If we consider Statelessness for a moment a stateless person is not recognised as the national or citizen of any country and one of the fundamental ways to end statelessness is through the documentation of a person as a national of a country. If you do not have nationality documentation and you are stateless you are stripped of your right to rights as Hannah Arendt raised in The Origins of Totalitarianism, 1951, which has been considered and reflected on constantly since then.(2) In Hannah Arendt’s case she was a Jewish German who along with numerous others was stripped of her German citizenship and not recognised as a national of any country for years. Statelessness is a global phenomenon and ‘UNHCR estimates there are approximately 12 million (Stateless people worldwide], with over 715,000 in Africa alone — though the actual number is likely to be far higher’(3). There are many African countries with, in excess of 10000 Stateless people in them including Cote d’Ivoire, Kenya Zimbabwe, DRC, Eritrea, Ethiopia, Madagascar and South Africa.(4) These 1000s of stateless people have no documentation to convey their nationality and are not recognised as nationals of any country. One of the fundamental mechanisms for establishing citizenship, belonging, the right to rights is documentation. During the pandemic not only are birth registration and citizenship conveying documentation processes halted or restricted but restrictions on travel and nationality laws have separated families and spouses and in other cases required pregnant nationals to return to their country despite health risks or to forfeit their child’s right to their country’s nationality.(5)
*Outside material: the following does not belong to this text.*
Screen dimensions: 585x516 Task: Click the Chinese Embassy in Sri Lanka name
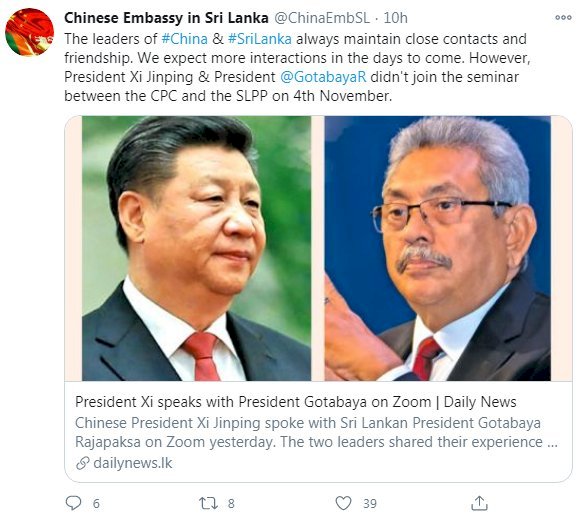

There are also barriers to return for migrants who return to their countries with expired visas /documentation as well as delays or inaccessible documentation extension facilities during the Covid 19 crisis and corresponding lockdowns. In South Africa fairly recently the ban on return of migrants to South Africa who returned home with expired migration documentation during lock down, has been lifted. Similarly the government has directed that asylum and refugee documentation which is expired since the lock down was announced to be deemed to be extended until 31 July 2020.(6)   

Across the African continent there are hundreds of thousands of undocumented people. Those without birth certificates, identity documents or passports. States that do not issue migrants, who give birth in the host country, with birth registration documentation for their children, like birth certificates may result in substantial prejudice to the life and dignity of the undocumented child. They may encounter difficulties with access to healthcare and education, may be denied the right to work, subject to exploitation or arrest base on the absence of documentation. There may also be generational prejudice as undocumented persons who have children may result in the denial of documentation to their children and their children’s children. Undocumented internally displaced persons or undocumented asylum seekers and refugees are also prejudiced and are less able to access even the most basic human rights. Additionally undocumented migrants are regularly not accounted for or provided for. This is for a number of reasons including that they don’t vote and thus are not usually a considered political constituency, they are not recorded (expect perhaps in infrequent national censuses and even then fear of arrest may result in avoiding census process) and they are thus generally not considered in policy making and service provision (not provided for). 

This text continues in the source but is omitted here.